利用本体和元数据进行生物医学词义消歧:自动化与准确性的结合。
Biomedical word sense disambiguation with ontologies and metadata: automation meets accuracy.
作者信息
Alexopoulou Dimitra, Andreopoulos Bill, Dietze Heiko, Doms Andreas, Gandon Fabien, Hakenberg Jörg, Khelif Khaled, Schroeder Michael, Wächter Thomas
机构信息
Biotechnology Center (BIOTEC), Technische Universität Dresden, 01062, Dresden, Germany.
出版信息
BMC Bioinformatics. 2009 Jan 21;10:28. doi: 10.1186/1471-2105-10-28.
BACKGROUND
Ontology term labels can be ambiguous and have multiple senses. While this is no problem for human annotators, it is a challenge to automated methods, which identify ontology terms in text. Classical approaches to word sense disambiguation use co-occurring words or terms. However, most treat ontologies as simple terminologies, without making use of the ontology structure or the semantic similarity between terms. Another useful source of information for disambiguation are metadata.

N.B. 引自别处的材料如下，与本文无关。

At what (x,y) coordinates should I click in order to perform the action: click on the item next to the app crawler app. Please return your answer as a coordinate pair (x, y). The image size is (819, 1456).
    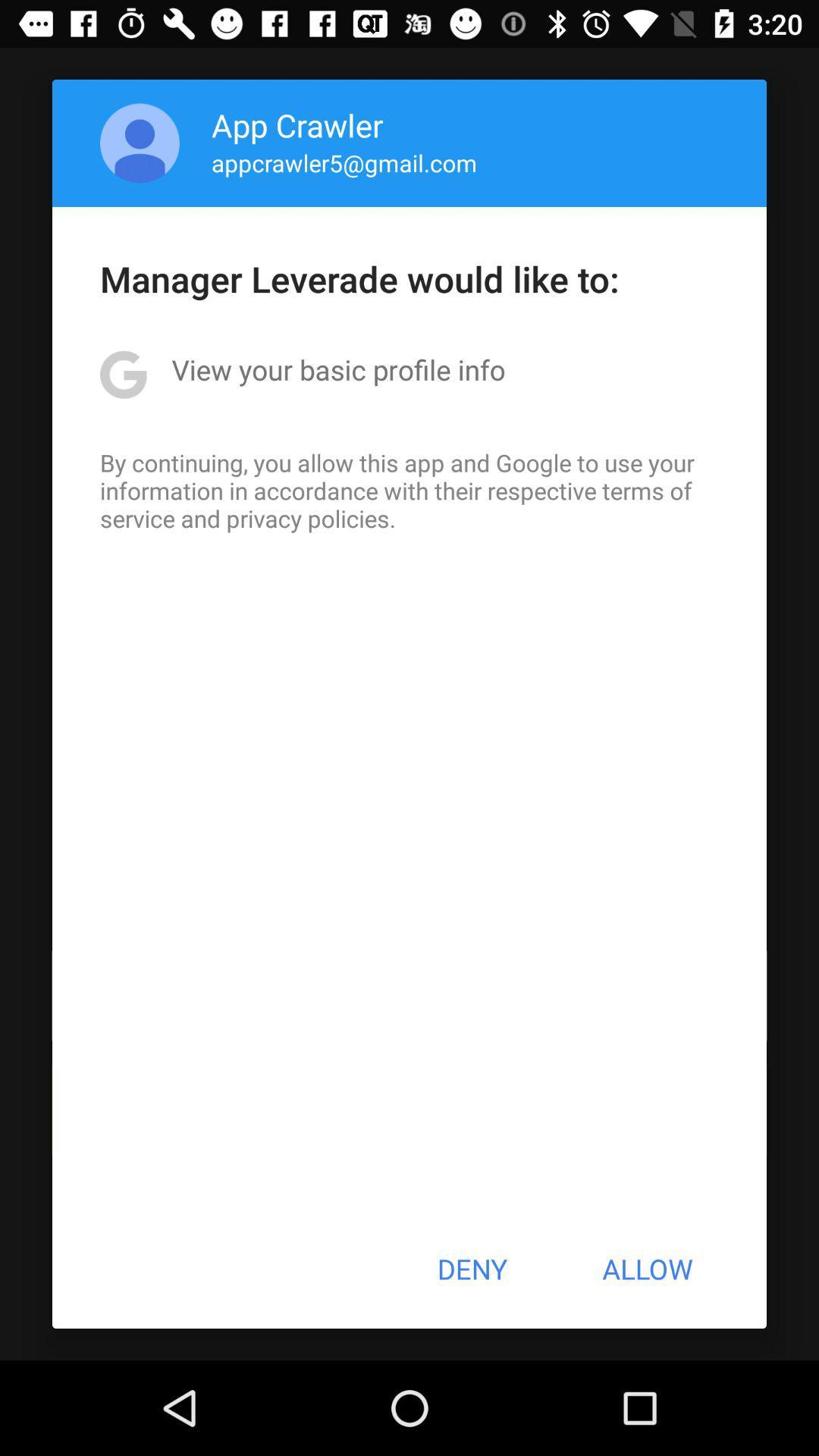
    Looking at the image, I should click on (140, 143).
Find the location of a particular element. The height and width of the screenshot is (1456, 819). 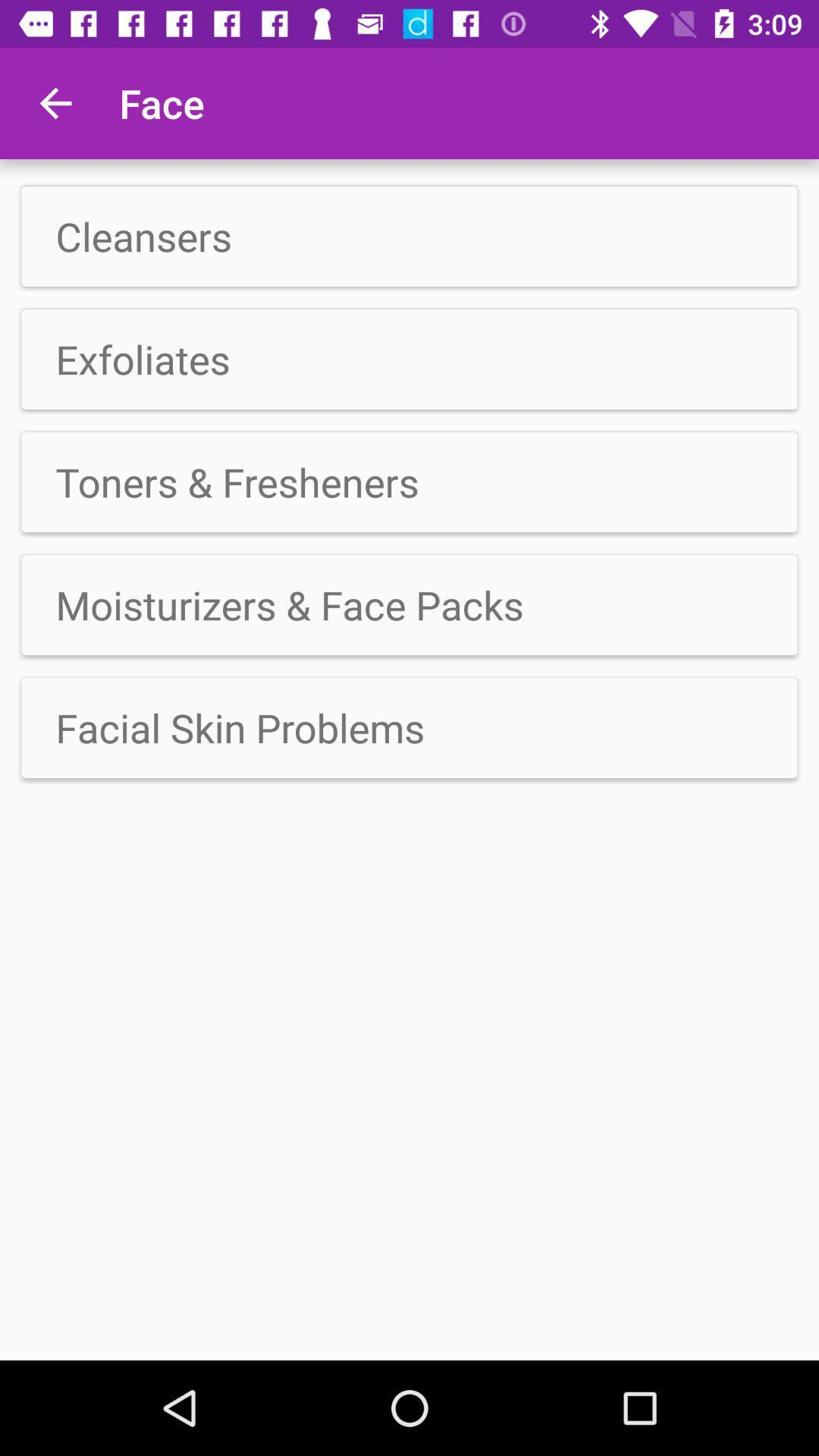

the app above the cleansers app is located at coordinates (55, 102).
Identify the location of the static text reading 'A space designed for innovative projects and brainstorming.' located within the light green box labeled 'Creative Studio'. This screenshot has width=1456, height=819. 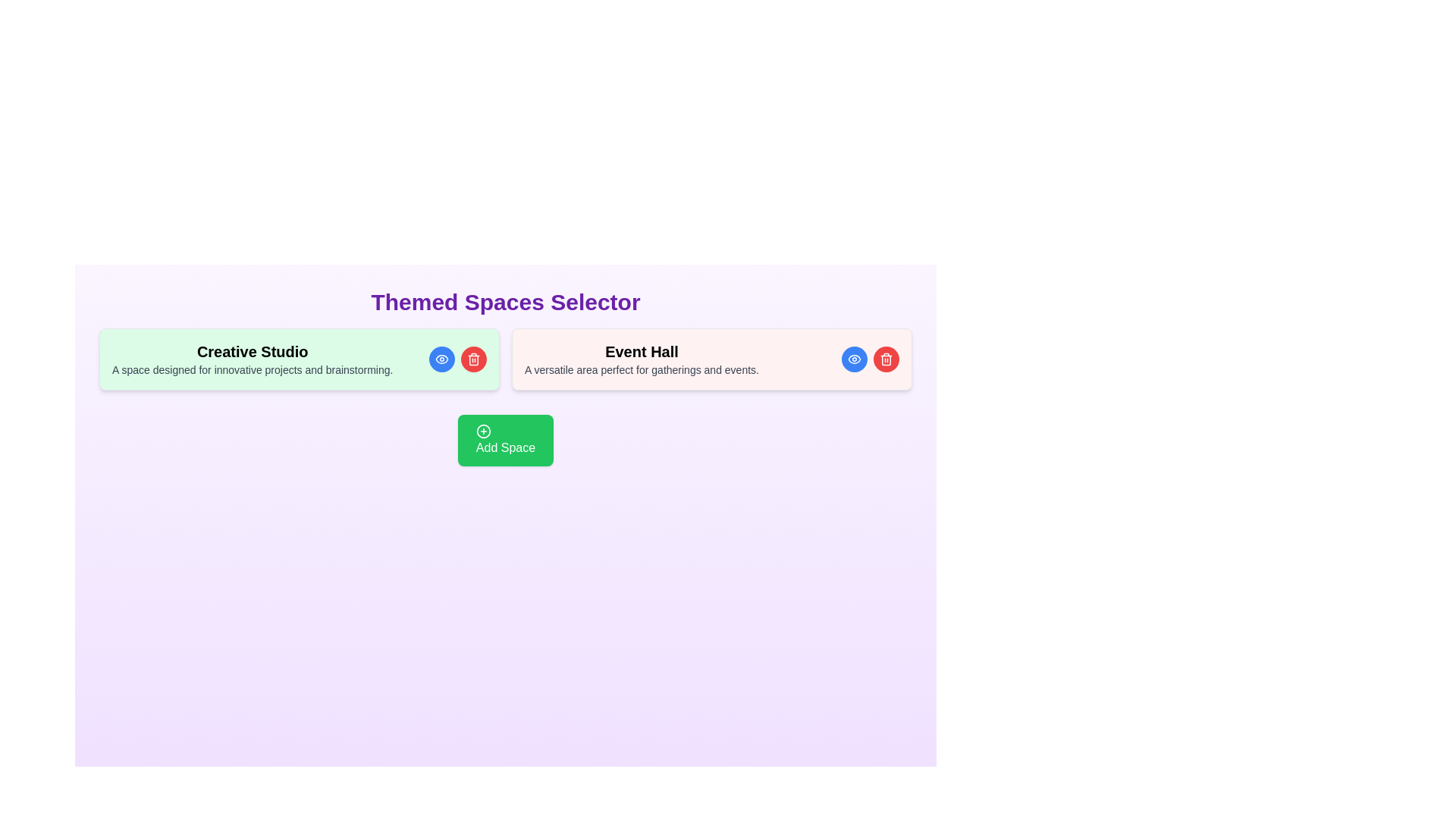
(253, 370).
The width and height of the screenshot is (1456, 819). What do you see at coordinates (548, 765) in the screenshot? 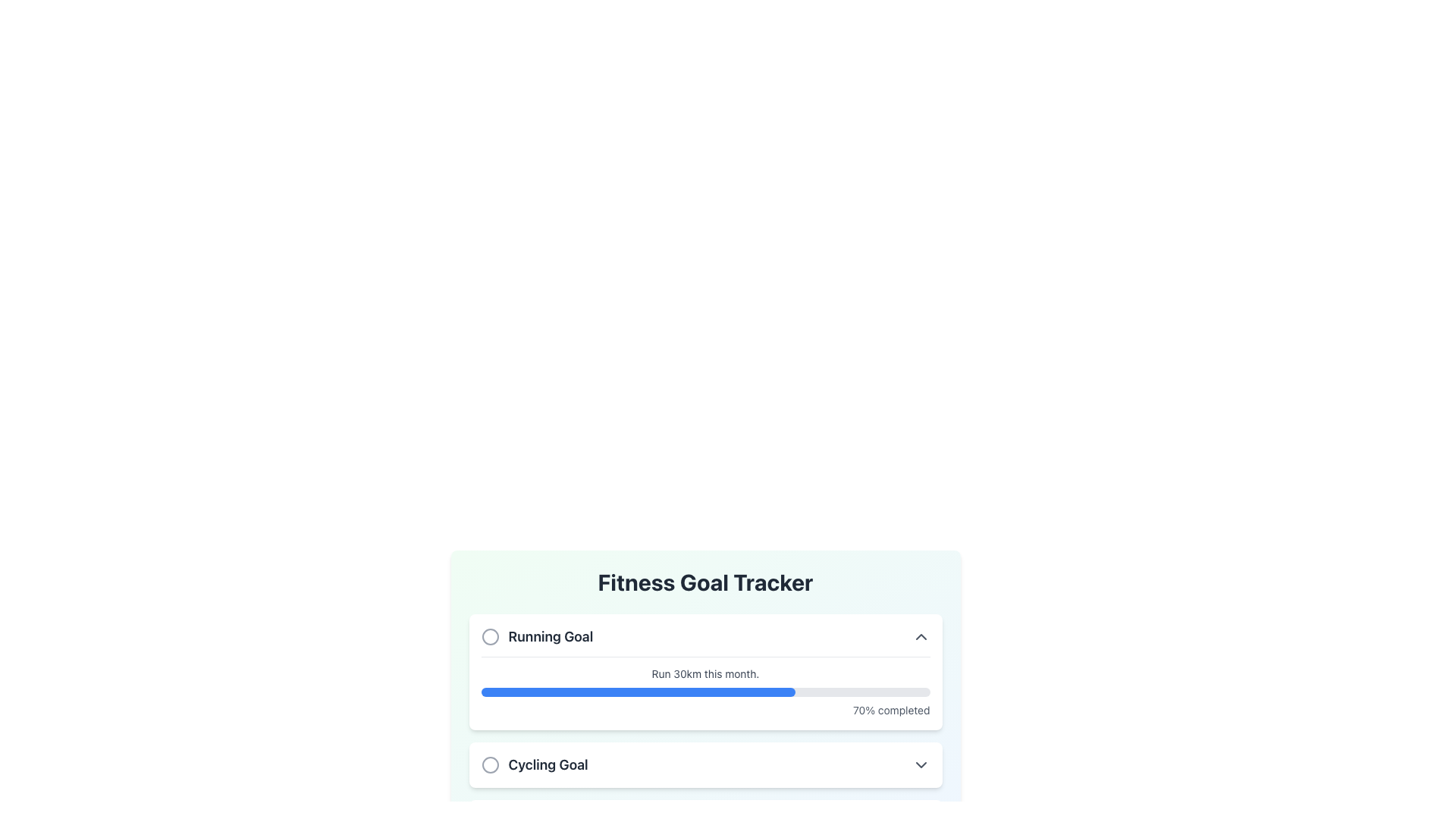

Here, we systematically compare three approaches to word sense disambiguation, which use ontologies and metadata, respectively.
RESULTS
The 'Closest Sense' method assumes that the ontology defines multiple senses of the term. It computes the shortest path of co-occurring terms in the document to one of these senses. The 'Term Cooc' method defines a log-odds ratio for co-occurring terms including co-occurrences inferred from the ontology structure. The 'MetaData' approach trains a classifier on metadata. It does not require any ontology, but requires training data, which the other methods do not. To evaluate these approaches we defined a manually curated training corpus of 2600 documents for seven ambiguous terms from the Gene Ontology and MeSH. All approaches over all conditions achieve 80% success rate on average. The 'MetaData' approach performed best with 96%, when trained on high-quality data. Its performance deteriorates as quality of the training data decreases. The 'Term Cooc' approach performs better on Gene Ontology (92% success) than on MeSH (73% success) as MeSH is not a strict is-a/part-of, but rather a loose is-related-to hierarchy. The 'Closest Sense' approach achieves on average 80% success rate.
CONCLUSION
Metadata is valuable for disambiguation, but requires high quality training data. Closest Sense requires no training, but a large, consistently modelled ontology, which are two opposing conditions. Term Cooc achieves greater 90% success given a consistently modelled ontology. Overall, the results show that well structured ontologies can play a very important role to improve disambiguation.
AVAILABILITY
The three benchmark datasets created for the purpose of disambiguation are available in Additional file 1.
背景
本体术语标签可能具有歧义且有多种含义。虽然这对人工注释者来说不是问题,但对于在文本中识别本体术语的自动化方法而言却是一项挑战。传统的词义消歧方法使用共现词或术语。然而,大多数方法将本体视为简单的术语表,未利用本体结构或术语之间的语义相似性。另一个用于消歧的有用信息源是元数据。在此,我们系统地比较了三种分别使用本体和元数据的词义消歧方法。
结果
“最相近含义”方法假定本体定义了术语的多种含义。它计算文档中共现词到这些含义之一的最短路径。“术语共现”方法为共现词定义对数优势比,包括从本体结构推断出的共现情况。“元数据”方法在元数据上训练分类器。它不需要任何本体,但需要训练数据,而其他方法则不需要。为了评估这些方法,我们为来自基因本体和医学主题词表(MeSH)的七个歧义术语定义了一个由2600篇文档组成的人工整理训练语料库。在所有条件下,所有方法平均成功率达到80%。当在高质量数据上训练时,“元数据”方法表现最佳,成功率为96%。随着训练数据质量下降,其性能会变差。“术语共现”方法在基因本体上的表现(成功率92%)优于在医学主题词表上的表现(成功率73%)因为医学主题词表不是严格的“是一个/部分属于”层次结构,而是一个松散的“与……相关”层次结构。“最相近含义”方法平均成功率为80%。
结论
元数据对于消歧很有价值,但需要高质量的训练数据。“最相近含义”方法不需要训练,但需要一个大型的、建模一致的本体,这是两个相反的条件。在建模一致的本体情况下,“术语共现”方法成功率超过90%。总体而言,结果表明结构良好的本体在改善消歧方面可以发挥非常重要的作用。
可用性
为消歧目的创建的三个基准数据集可在补充文件1中获取。